Required work: Copy out every one of the following items word for word, keeping each line as it appears.

Data for processing:
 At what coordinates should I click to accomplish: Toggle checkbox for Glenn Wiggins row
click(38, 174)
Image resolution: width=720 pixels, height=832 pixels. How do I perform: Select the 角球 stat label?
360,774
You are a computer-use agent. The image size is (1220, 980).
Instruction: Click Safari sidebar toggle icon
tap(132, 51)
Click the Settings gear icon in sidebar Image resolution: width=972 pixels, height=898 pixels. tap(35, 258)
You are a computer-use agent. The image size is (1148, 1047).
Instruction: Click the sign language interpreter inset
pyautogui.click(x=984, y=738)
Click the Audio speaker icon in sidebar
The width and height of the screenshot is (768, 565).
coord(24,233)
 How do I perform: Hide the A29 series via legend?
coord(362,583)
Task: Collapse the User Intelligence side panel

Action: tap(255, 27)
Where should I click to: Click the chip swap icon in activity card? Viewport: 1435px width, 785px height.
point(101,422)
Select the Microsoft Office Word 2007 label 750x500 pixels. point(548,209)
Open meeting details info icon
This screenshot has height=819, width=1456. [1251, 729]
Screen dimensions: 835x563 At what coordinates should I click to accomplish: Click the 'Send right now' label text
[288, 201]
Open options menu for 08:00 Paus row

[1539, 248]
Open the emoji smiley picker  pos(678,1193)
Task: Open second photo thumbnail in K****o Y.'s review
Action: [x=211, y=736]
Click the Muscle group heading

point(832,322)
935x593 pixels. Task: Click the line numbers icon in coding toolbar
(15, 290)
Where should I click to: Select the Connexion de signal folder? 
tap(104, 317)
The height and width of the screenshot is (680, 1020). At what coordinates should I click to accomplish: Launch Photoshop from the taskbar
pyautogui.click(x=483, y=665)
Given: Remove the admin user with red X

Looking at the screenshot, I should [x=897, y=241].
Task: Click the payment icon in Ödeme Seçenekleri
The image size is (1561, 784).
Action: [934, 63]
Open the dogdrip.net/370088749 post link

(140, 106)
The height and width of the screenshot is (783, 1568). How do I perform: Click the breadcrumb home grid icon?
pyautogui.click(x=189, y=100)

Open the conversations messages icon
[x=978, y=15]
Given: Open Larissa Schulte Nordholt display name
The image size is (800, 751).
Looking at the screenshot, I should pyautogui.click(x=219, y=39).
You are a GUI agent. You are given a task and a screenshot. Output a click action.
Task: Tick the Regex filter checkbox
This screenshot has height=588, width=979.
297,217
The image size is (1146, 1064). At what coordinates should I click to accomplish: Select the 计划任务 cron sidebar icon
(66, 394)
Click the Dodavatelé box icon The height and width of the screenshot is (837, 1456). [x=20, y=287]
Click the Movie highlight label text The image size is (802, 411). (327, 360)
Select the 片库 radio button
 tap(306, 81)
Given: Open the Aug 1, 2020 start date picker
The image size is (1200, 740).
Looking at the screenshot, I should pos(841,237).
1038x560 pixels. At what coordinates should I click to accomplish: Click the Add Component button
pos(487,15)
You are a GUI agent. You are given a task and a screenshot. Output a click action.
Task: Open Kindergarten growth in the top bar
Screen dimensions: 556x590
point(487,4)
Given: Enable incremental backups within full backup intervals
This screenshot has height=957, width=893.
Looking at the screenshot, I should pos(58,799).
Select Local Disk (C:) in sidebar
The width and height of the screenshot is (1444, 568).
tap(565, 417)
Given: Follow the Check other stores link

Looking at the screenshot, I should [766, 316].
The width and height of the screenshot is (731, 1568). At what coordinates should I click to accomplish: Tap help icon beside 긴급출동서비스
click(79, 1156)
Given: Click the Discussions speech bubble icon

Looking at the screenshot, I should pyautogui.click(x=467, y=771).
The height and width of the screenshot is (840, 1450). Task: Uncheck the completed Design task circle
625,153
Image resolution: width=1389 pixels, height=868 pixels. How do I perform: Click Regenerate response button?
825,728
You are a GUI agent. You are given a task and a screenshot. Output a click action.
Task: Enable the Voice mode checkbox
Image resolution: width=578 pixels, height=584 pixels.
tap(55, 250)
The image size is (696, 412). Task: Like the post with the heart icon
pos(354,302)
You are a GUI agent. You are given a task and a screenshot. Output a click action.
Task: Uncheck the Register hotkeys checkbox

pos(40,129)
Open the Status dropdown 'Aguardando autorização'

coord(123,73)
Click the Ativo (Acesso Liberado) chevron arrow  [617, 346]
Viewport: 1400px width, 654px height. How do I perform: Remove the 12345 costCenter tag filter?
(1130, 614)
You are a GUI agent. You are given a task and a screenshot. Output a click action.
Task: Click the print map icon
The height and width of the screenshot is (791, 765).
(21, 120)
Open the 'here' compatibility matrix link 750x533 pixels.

Result of the exercise:
 At what coordinates should I click to accomplish: Toggle checkbox for Glenn Wiggins row
click(38, 174)
Image resolution: width=720 pixels, height=832 pixels. How do I perform: Select the 角球 stat label?
360,774
You are a computer-use agent. The image size is (1220, 980).
Instruction: Click Safari sidebar toggle icon
tap(132, 51)
Click the Settings gear icon in sidebar Image resolution: width=972 pixels, height=898 pixels. tap(35, 258)
You are a computer-use agent. The image size is (1148, 1047).
Instruction: Click the sign language interpreter inset
pyautogui.click(x=984, y=738)
Click the Audio speaker icon in sidebar
The width and height of the screenshot is (768, 565).
coord(24,233)
 How do I perform: Hide the A29 series via legend?
coord(362,583)
Task: Collapse the User Intelligence side panel

Action: tap(255, 27)
Where should I click to: Click the chip swap icon in activity card? Viewport: 1435px width, 785px height.
point(101,422)
Select the Microsoft Office Word 2007 label 750x500 pixels. point(548,209)
Open meeting details info icon
This screenshot has height=819, width=1456. [1251, 729]
Screen dimensions: 835x563 At what coordinates should I click to accomplish: Click the 'Send right now' label text
[288, 201]
Open options menu for 08:00 Paus row

[1539, 248]
Open the emoji smiley picker  pos(678,1193)
Task: Open second photo thumbnail in K****o Y.'s review
Action: [x=211, y=736]
Click the Muscle group heading

point(832,322)
935x593 pixels. Task: Click the line numbers icon in coding toolbar
(15, 290)
Where should I click to: Select the Connexion de signal folder? 
tap(104, 317)
The height and width of the screenshot is (680, 1020). At what coordinates should I click to accomplish: Launch Photoshop from the taskbar
pyautogui.click(x=483, y=665)
Given: Remove the admin user with red X

Looking at the screenshot, I should [x=897, y=241].
Task: Click the payment icon in Ödeme Seçenekleri
The image size is (1561, 784).
Action: [934, 63]
Open the dogdrip.net/370088749 post link

(140, 106)
The height and width of the screenshot is (783, 1568). How do I perform: Click the breadcrumb home grid icon?
pyautogui.click(x=189, y=100)

Open the conversations messages icon
[x=978, y=15]
Given: Open Larissa Schulte Nordholt display name
The image size is (800, 751).
Looking at the screenshot, I should pyautogui.click(x=219, y=39).
You are a GUI agent. You are given a task and a screenshot. Output a click action.
Task: Tick the Regex filter checkbox
This screenshot has height=588, width=979.
297,217
The image size is (1146, 1064). At what coordinates should I click to accomplish: Select the 计划任务 cron sidebar icon
(66, 394)
Click the Dodavatelé box icon The height and width of the screenshot is (837, 1456). [x=20, y=287]
Click the Movie highlight label text The image size is (802, 411). (327, 360)
Select the 片库 radio button
 tap(306, 81)
Given: Open the Aug 1, 2020 start date picker
The image size is (1200, 740).
Looking at the screenshot, I should pos(841,237).
1038x560 pixels. At what coordinates should I click to accomplish: Click the Add Component button
pos(487,15)
You are a GUI agent. You are given a task and a screenshot. Output a click action.
Task: Open Kindergarten growth in the top bar
Screen dimensions: 556x590
point(487,4)
Given: Enable incremental backups within full backup intervals
This screenshot has height=957, width=893.
Looking at the screenshot, I should pos(58,799).
Select Local Disk (C:) in sidebar
The width and height of the screenshot is (1444, 568).
tap(565, 417)
Given: Follow the Check other stores link

Looking at the screenshot, I should [766, 316].
The width and height of the screenshot is (731, 1568). At what coordinates should I click to accomplish: Tap help icon beside 긴급출동서비스
click(79, 1156)
Given: Click the Discussions speech bubble icon

Looking at the screenshot, I should pyautogui.click(x=467, y=771).
The height and width of the screenshot is (840, 1450). Task: Uncheck the completed Design task circle
625,153
Image resolution: width=1389 pixels, height=868 pixels. How do I perform: Click Regenerate response button?
825,728
You are a GUI agent. You are given a task and a screenshot. Output a click action.
Task: Enable the Voice mode checkbox
Image resolution: width=578 pixels, height=584 pixels.
tap(55, 250)
The image size is (696, 412). Task: Like the post with the heart icon
pos(354,302)
You are a GUI agent. You are given a task and a screenshot. Output a click action.
Task: Uncheck the Register hotkeys checkbox

pos(40,129)
Open the Status dropdown 'Aguardando autorização'

coord(123,73)
Click the Ativo (Acesso Liberado) chevron arrow  [617, 346]
Viewport: 1400px width, 654px height. How do I perform: Remove the 12345 costCenter tag filter?
(1130, 614)
You are a GUI agent. You are given a task and a screenshot. Output a click action.
Task: Click the print map icon
The height and width of the screenshot is (791, 765).
(21, 120)
Open the 'here' compatibility matrix link 750x533 pixels.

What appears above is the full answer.